WASHINGTON — Ever since the NFL passed college football for overall popularity, the NCAA has operated as a de facto minor league for the pro ranks, honing player talents and providing a talent pool from which the pros are selected.

Now, Tom Brady’s agent Don Yee and former NFL receiver Ed McCaffrey are pitching a semi-professional league called Pac Pro to bypass the oft-criticized amateur collegiate system.

As the name might suggest, it would be based out of Southern California and involve four teams of 50 players, and pay approximately $50,000 to players, with benefits. They hope to get the league off the ground by July 2018, according to the interview by Vice Sports.

“The player population will be players either directly from high school, or up to fewer than four years removed from high school,” Yee explained. “This is a group that has never been professionalized before. Our venture is first of its kind.”

And perhaps there is a good reason for this. The NFL requires players to be three years removed from high school play, claiming that the game is too physical and too intense for younger players. That argument was central to the decision to bar running back Maurice Clarett from joining the Denver Broncos after his freshman season at Ohio State.

Unlike the NCAA and other lesser professional football leagues, Pac Pro looks to market itself as an NFL feeder.

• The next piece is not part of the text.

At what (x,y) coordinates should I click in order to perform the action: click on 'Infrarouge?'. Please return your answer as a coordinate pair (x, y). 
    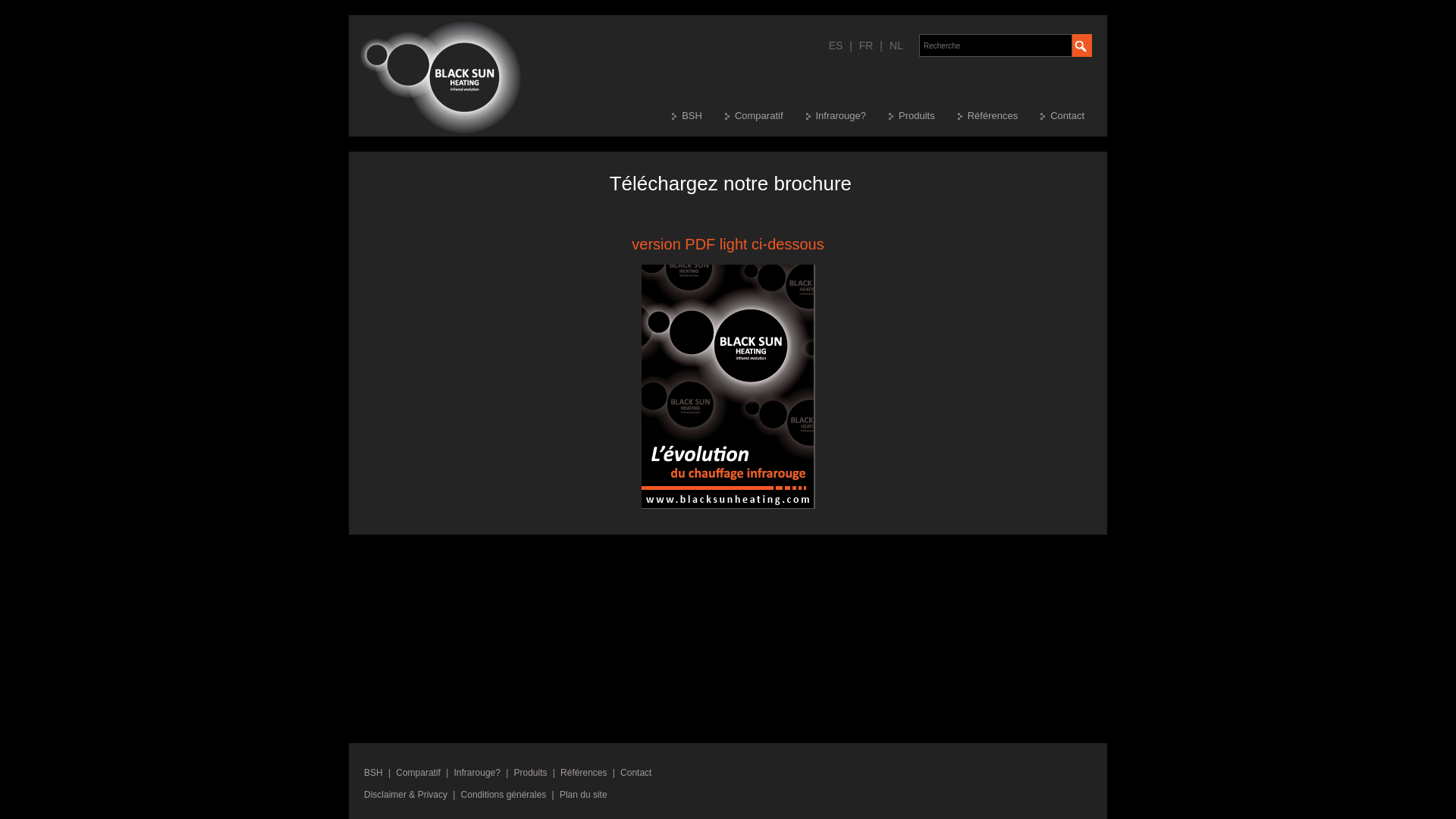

It will adopt NFL rules and use NFL regulation equipment. The biggest difference could be an enhanced focus on player safety.

“Some of the ones we’re considering might be to eliminate kickoff and punt returns during games. Another might be to implement more of a man-to-man defense type of game,” Yee explained. “Another might be to look at potentially limiting blitzing—that would enhance safety for quarterbacks, as well as allow offensive linemen to develop in a matchup-type scheme.

“And another might be to look at prohibiting or limiting types of offense plays that use multiple receiver crossing routes.”

Yee and McCaffrey said they have spoken with NFL scouts, who reportedly want to see player athleticism on display. While the game film might not be as complex, it may help top prospects avoid the ever-present risk of injury.

Yee reassured Vice Sports that the group has the financial backing and leadership to make the league viable, but the failures of so many previous pro leagues are enough to cast doubt.

The key will be getting top talent to forgo college football to give the league a try.

“We’re simply going to offer a choice. There’s no question that there is tremendous interest—as evidenced by successful web businesses—in emerging football talent,” Yee explained. “People follow high school football talent and where it goes, and follow that talent earlier and earlier. we’re able to bring aboard really good talent, the fan interest will eventually develop.

“If we’re able to bring aboard really good talent, the fan interest will eventually develop.”